Like the old black-and-white cowboys, I watch the sky to see how much daylight I have left. Through my patio doors, the sun smears its final desperate rays across the darkening canvas of sky.
I’m losing light, I think, hurrying to get as far as possible through the tasks on my sticky-note to-do list: edit that urgent article for work, write a new blog post, hang the decorations in my bathroom, start on a new hand-lettering project, pay the bills . . .
After work, I only have about two good hours to get stuff done. Once the sun goes down, I know it’s time to hop in the shower, prepare my outfit for the next day, and climb in bed to read a few pages until I fall asleep. There’s just never enough time to get everything done.
Author Annie Dillard said, “How we spend our days is, of course, how we spend our lives.”
Sometimes I get scared about how I’m spending my days, so caught up in the tasks on a sticky note that I forget my mission for eternity. What things, I wonder, am I meant to do besides stick to the schedule?
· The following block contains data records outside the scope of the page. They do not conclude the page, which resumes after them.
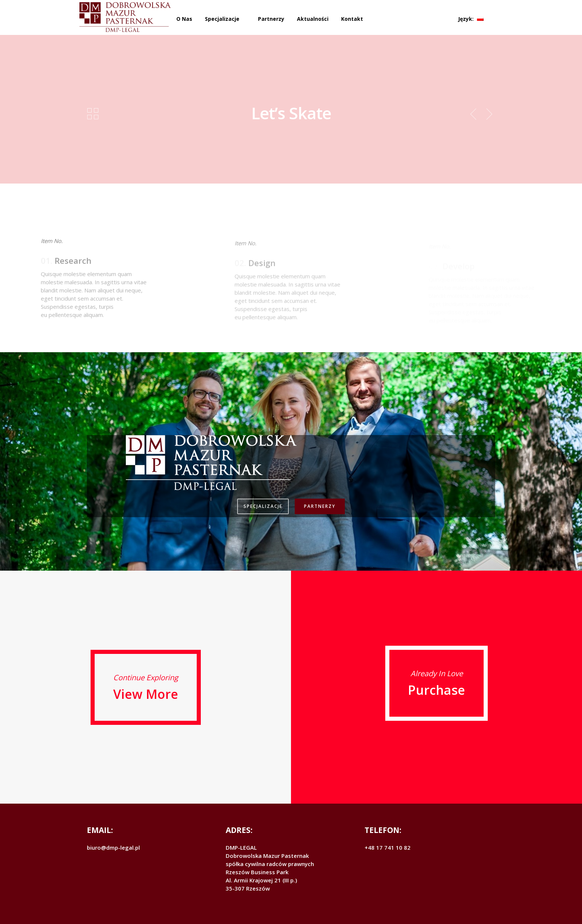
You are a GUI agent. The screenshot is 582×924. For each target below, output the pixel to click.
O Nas (184, 19)
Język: (471, 19)
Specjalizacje (222, 19)
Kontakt (352, 19)
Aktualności (312, 19)
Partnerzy (271, 19)
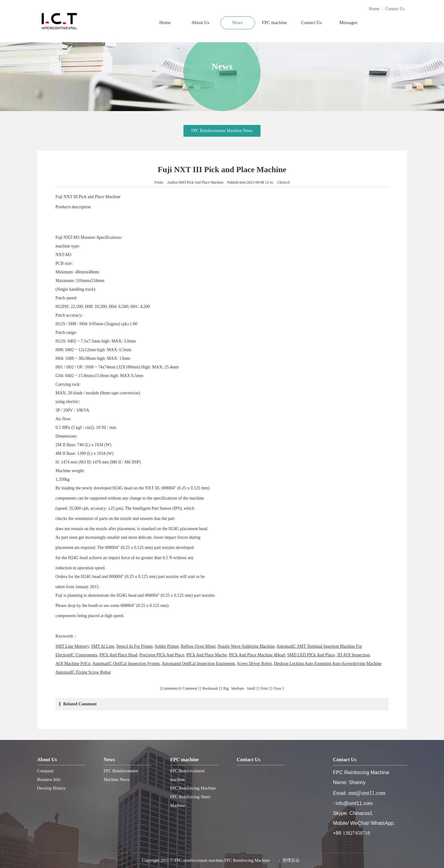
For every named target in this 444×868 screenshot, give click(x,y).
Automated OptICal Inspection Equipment (198, 663)
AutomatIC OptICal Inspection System (126, 663)
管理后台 (291, 860)
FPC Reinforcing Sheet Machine (190, 801)
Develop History (51, 788)
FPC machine (274, 23)
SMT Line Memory (72, 646)
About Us (200, 23)
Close (277, 688)
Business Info (49, 780)
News (237, 23)
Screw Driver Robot (254, 663)
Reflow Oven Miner (198, 646)
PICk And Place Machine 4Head (257, 655)
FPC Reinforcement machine (187, 775)
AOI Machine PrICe (73, 663)
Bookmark (210, 688)
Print (264, 688)
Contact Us (395, 9)
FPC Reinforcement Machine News (222, 131)
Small (251, 688)
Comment (190, 688)
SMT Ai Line (103, 646)
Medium (238, 688)
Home (374, 9)
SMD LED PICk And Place (311, 655)
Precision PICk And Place (162, 655)
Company (45, 771)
I turned 30 last year and suddenly realized I’m only 20 years from 50. Life feels a bit like those mornings when you jerk awake, sure that you’ve overslept your alarm, only to grab your clock and find that you have an hour left to sleep or an extra hour to get up and get something done. This business of being in my thirties feels like a crisis, until I compare it to the average American lifespan of 78 years and realize that (if all goes well) my alarm is far from going off.
Too frequently, however, I count my hours instead of number my days. This struggle is a common one—at least between me and Moses who said, “We finish our years like a sigh. . . . So teach us to number our days, that we may apply our hearts unto wisdom (Psalms 90:9 NKJV,12 KJV). Humans do not come automatically wired to make the most of their days. But the wise ones stop to measure their days against eternity and make it their daily objective to develop wisdom. (By the way, what is wisdom? Proverbs 9:10 defines it as the fear of the Lord.)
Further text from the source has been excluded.